From the records below, please print only the lines from the one containing "Task: Click the" through the one containing "to the AlchemyLanguage", both included. Skip the pictures.
-- LISTED RECORDS follows --
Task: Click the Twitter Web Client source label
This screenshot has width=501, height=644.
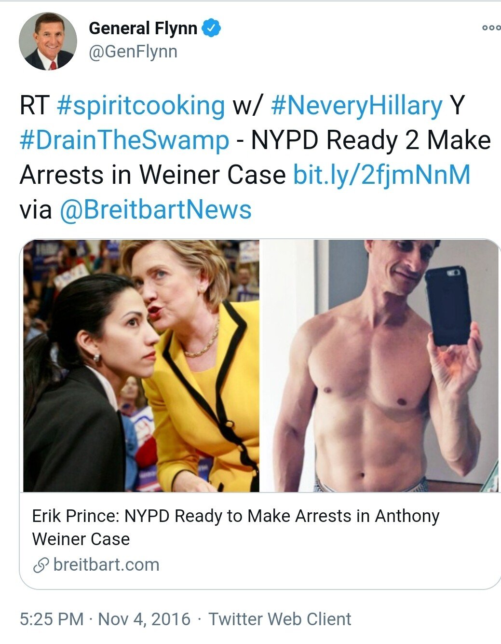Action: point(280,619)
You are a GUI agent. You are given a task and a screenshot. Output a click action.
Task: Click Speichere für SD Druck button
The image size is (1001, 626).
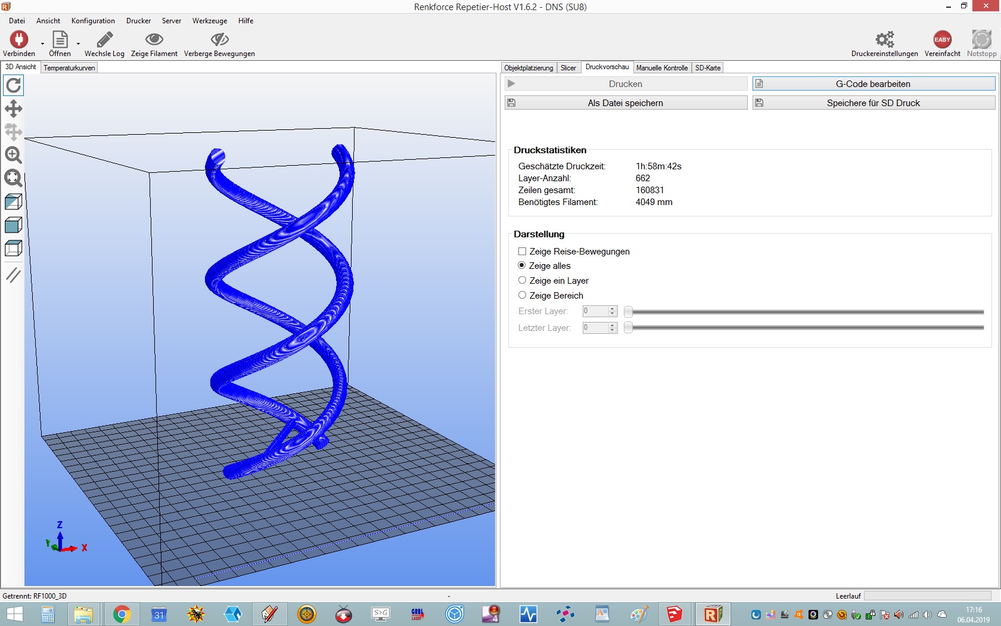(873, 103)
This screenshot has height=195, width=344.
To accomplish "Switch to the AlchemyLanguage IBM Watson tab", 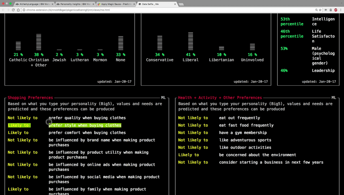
-- LISTED RECORDS concluded --
-- LISTED RECORDS follows --
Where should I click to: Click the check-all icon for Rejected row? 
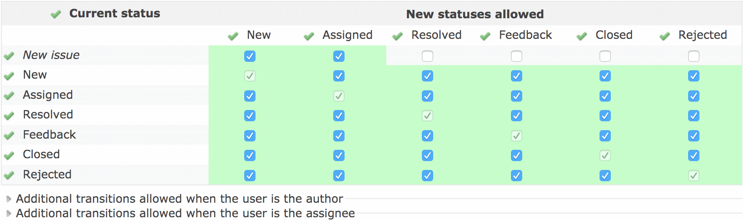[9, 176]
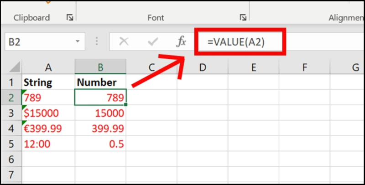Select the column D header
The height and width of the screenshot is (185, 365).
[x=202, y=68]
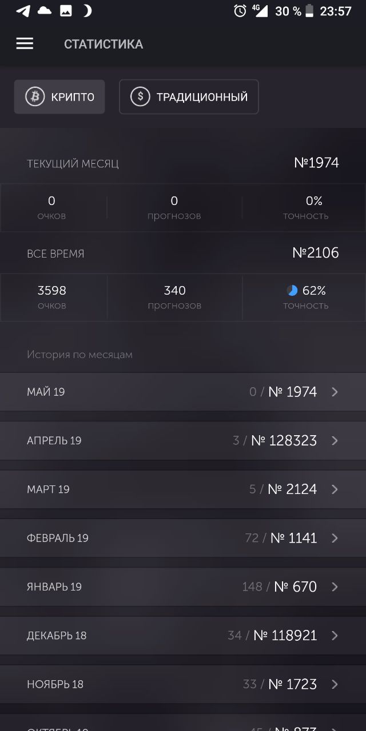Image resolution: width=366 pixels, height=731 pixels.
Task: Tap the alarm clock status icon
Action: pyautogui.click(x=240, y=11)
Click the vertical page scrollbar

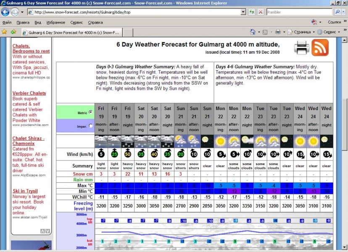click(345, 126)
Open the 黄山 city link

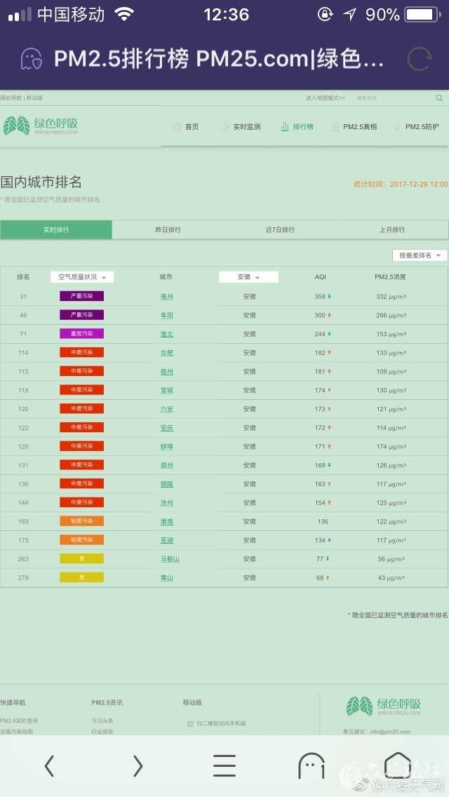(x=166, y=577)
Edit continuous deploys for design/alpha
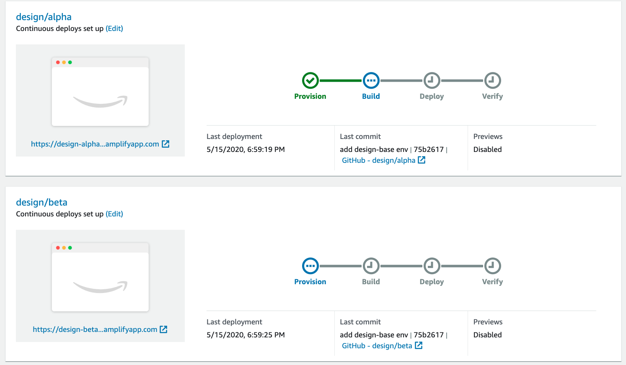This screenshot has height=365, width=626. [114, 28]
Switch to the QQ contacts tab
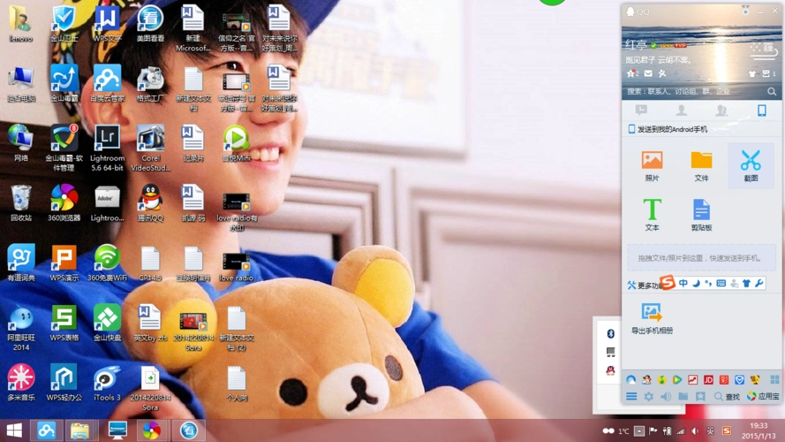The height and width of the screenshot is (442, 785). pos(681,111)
-- LISTED RECORDS concluded --
**WRITTEN ANSWER:**
Task: Click the Twitter Web Client source label
This screenshot has width=501, height=644.
Action: point(280,619)
You are a GUI agent. You are given a task and a screenshot. Output a click action.
Task: Click Speichere für SD Druck button
The image size is (1001, 626).
(873, 103)
This screenshot has height=195, width=344.
To accomplish "Switch to the AlchemyLanguage IBM Watson tab", 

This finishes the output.